Multiple DVR and IP camera models from Dahua, a Chinese maker of surveillance solutions, received an emergency firmware update this week to fix a backdoor allowing remote access to the devices.

According to a report by independent researcher Bashis, an unauthorized party could access the devices remotely and download the full user database, including credentials and permissions. Logging remotely into Dahua devices could be done using an admin username and its corresponding password hash.

Furthermore, the intruder could modify the database by deleting users, adding new ones or  changing admin users and passwords.

After discovering the issue and creating a proof of concept, Bashis chose to make the disclosure public and not alert the company first, arguing that the problem was too severe to wait until a fix became available.

“Since I am convinced this is a backdoor, I have my own policy to NOT notify the vendor before the community. (I simply don’t want to listen on their poor excuses, their tryings to keep me silent for informing the community),” said Bashis in the report.

Initially, the researcher published the proof-of-concept code that automates the attack, but Dahua requested it be pulled back until the problem was solved.

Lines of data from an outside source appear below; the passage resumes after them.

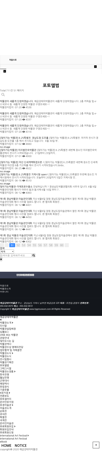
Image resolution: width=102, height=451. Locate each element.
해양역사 (4, 384)
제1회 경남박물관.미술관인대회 (16, 199)
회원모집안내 (7, 429)
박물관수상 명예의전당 (11, 347)
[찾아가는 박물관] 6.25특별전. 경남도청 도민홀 (24, 138)
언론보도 (4, 396)
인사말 (3, 326)
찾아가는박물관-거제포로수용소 (16, 187)
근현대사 (4, 381)
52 (18, 245)
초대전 (3, 414)
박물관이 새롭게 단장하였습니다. (17, 101)
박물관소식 (5, 356)
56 (40, 245)
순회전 (3, 411)
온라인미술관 (7, 423)
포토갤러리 (5, 399)
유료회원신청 (7, 432)
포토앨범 (4, 365)
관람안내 (4, 338)
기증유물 (4, 390)
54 (29, 245)
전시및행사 (5, 359)
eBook (3, 442)
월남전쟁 (4, 377)
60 (61, 245)
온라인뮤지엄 (7, 402)
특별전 (3, 417)
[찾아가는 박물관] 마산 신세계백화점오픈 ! (22, 162)
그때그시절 (5, 368)
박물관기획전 (7, 362)
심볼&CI (4, 332)
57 (45, 245)
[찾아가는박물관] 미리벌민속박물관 (18, 150)
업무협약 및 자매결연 (11, 350)
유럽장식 (4, 387)
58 (50, 245)
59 (56, 245)
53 (23, 245)
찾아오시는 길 (7, 341)
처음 (2, 245)
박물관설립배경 (8, 329)
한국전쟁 (4, 374)
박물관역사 (5, 344)
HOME (6, 445)
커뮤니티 (4, 292)
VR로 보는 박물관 (9, 335)
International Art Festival (13, 438)
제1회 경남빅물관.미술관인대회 (16, 223)
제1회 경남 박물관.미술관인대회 (16, 235)
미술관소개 (5, 408)
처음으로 (4, 285)
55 (34, 245)
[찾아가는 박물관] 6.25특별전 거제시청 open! (24, 174)
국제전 (3, 420)
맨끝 (67, 245)
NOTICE (21, 445)
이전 (7, 245)
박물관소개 (5, 288)
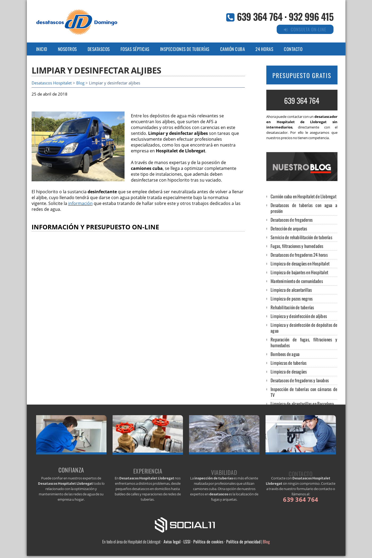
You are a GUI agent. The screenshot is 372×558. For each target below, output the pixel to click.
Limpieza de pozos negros (292, 298)
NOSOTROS (67, 49)
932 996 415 (311, 16)
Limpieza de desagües (289, 371)
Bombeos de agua (285, 354)
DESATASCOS (99, 49)
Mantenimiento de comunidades (297, 281)
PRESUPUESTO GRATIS (301, 75)
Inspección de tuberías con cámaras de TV (304, 392)
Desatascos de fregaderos (292, 219)
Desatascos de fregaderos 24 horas (299, 254)
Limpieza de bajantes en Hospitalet (299, 272)
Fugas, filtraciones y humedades (297, 246)
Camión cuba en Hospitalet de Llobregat (303, 196)
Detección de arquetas (289, 228)
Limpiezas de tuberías (288, 362)
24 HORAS (264, 49)
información (80, 203)
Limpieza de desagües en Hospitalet (300, 263)
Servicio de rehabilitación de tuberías (301, 237)
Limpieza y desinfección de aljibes (299, 316)
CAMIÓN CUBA (232, 49)
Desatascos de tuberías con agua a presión (304, 208)
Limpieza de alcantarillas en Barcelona (302, 403)
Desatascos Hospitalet (52, 82)
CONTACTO (293, 49)
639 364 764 (260, 16)
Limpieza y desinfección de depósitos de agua (304, 327)
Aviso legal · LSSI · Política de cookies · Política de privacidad (212, 541)
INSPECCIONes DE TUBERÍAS (184, 49)
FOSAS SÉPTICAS (135, 49)
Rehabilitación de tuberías (292, 307)
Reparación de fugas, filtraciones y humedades (304, 342)
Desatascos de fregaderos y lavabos (300, 380)
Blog (80, 82)
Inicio (41, 49)
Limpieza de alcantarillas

Bashis agreed to give the company 30 days before making the attack code public again, on April 30.

Dahua informed its customers and partners of the issue, and said its engineers and security specialists determined that the culprit was a “small piece of code.”

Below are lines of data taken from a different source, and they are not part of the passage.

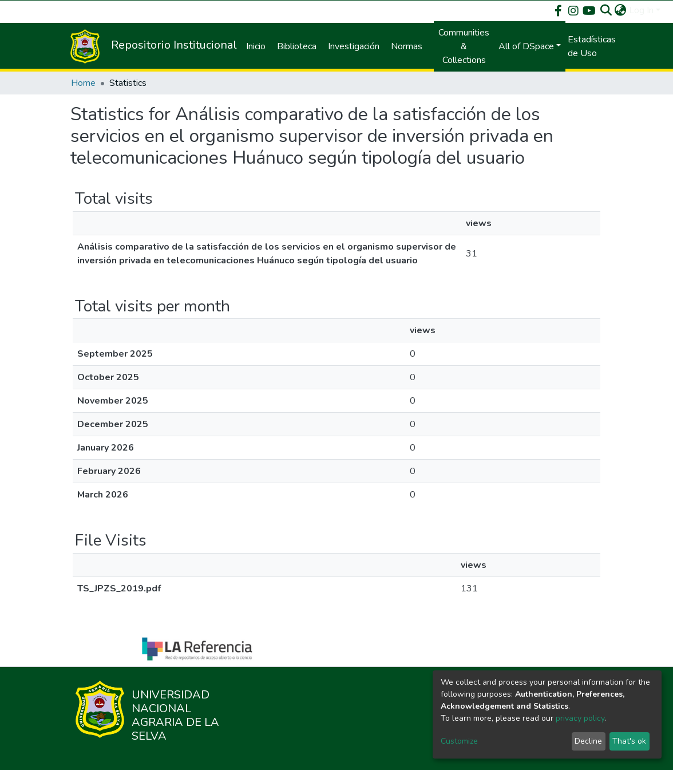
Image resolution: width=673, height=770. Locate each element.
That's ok (629, 741)
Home (83, 83)
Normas (406, 46)
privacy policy (580, 718)
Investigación (353, 46)
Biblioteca (296, 46)
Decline (588, 741)
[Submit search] (606, 10)
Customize (459, 741)
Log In (641, 10)
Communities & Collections (463, 46)
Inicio (256, 46)
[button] (620, 10)
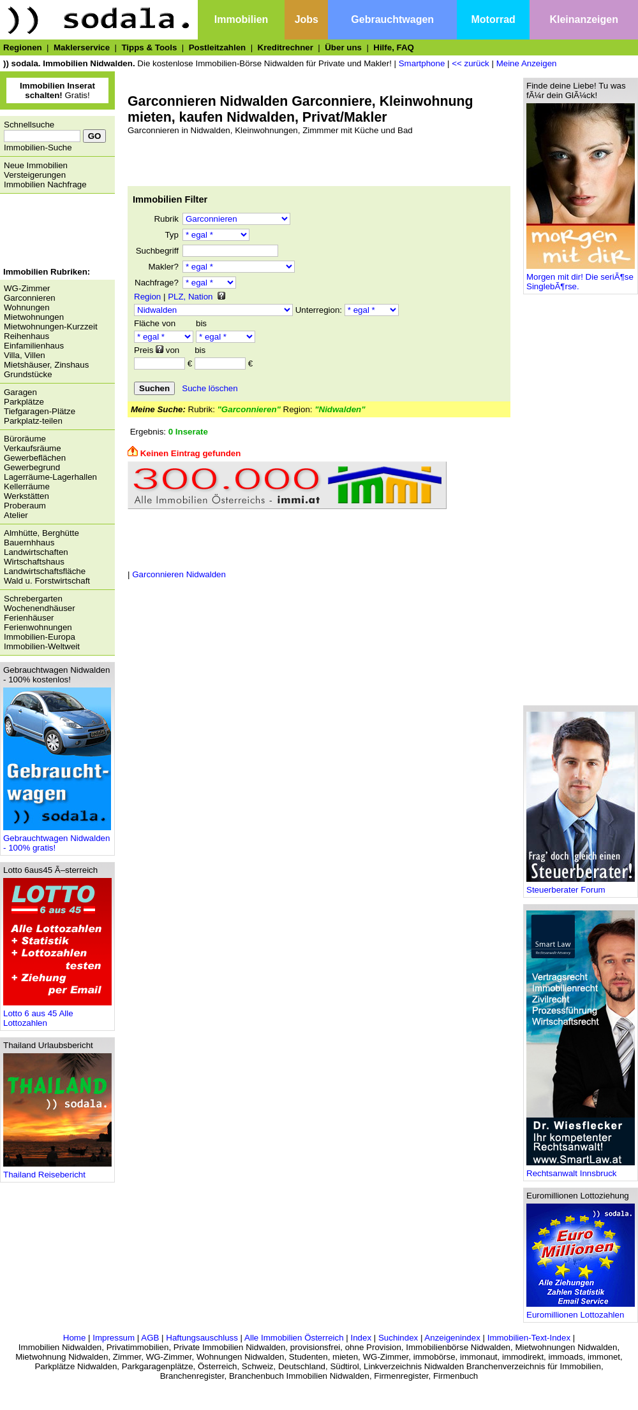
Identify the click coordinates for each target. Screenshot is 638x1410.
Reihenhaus (26, 336)
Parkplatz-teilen (33, 421)
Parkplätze (24, 401)
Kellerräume (27, 486)
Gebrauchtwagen (392, 19)
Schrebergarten (33, 598)
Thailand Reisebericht (57, 1170)
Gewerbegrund (32, 467)
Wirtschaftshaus (34, 561)
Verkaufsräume (32, 448)
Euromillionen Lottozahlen (580, 1311)
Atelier (16, 515)
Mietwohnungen (34, 317)
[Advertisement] (54, 232)
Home (74, 1337)
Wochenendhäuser (39, 608)
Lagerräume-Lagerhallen (50, 477)
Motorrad (493, 19)
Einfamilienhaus (34, 345)
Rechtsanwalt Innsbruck (580, 1169)
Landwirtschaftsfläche (44, 571)
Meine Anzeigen (526, 63)
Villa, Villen (24, 355)
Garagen (20, 392)
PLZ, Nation (190, 296)
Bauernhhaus (29, 542)
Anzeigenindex (452, 1337)
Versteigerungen (35, 175)
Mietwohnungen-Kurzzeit (51, 326)
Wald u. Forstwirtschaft (47, 581)
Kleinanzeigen (583, 19)
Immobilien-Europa (39, 637)
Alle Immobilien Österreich (294, 1337)
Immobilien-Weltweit (42, 646)
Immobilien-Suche (38, 147)
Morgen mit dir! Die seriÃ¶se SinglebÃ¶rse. (580, 277)
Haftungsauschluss (202, 1337)
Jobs (306, 19)
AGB (150, 1337)
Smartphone (422, 63)
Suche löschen (209, 388)
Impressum (114, 1337)
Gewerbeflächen (35, 458)
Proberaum (25, 505)
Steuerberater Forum (580, 886)
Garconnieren (30, 298)
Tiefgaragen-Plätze (39, 411)
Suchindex (398, 1337)
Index (360, 1337)
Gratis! (57, 90)
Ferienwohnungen (38, 627)
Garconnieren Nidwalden (179, 574)
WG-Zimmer (27, 288)
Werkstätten (26, 496)
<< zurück (470, 63)
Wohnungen (27, 307)
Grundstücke (28, 374)
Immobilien (241, 19)
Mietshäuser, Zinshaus (46, 365)
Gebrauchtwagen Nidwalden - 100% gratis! (57, 839)
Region (147, 296)
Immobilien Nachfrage (45, 184)
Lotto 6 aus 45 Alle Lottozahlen (57, 1014)
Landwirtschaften (36, 552)
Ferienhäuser (29, 617)
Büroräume (25, 438)
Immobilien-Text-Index (528, 1337)
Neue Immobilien (36, 165)
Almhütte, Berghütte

In a security bulletin at the beginning of the week, Dahua made available firmware updates for 11 of its products (three DVRs and eight IP cameras). Additional models are being investigated and will be updated if found vulnerable.

According to IPVM – a paid information service for video surveillance, the number of affected devices is larger. IPVM says they learned about this from partners that verified the flaw independently on models others than those that already received a firmware update.

Dahua products have been found vulnerable in the past. The most memorable incident is the Mirai botnet attack last year, which relied on a large number of IP cameras from Dahua to carry out the first massive IoT-based distributed denial of service.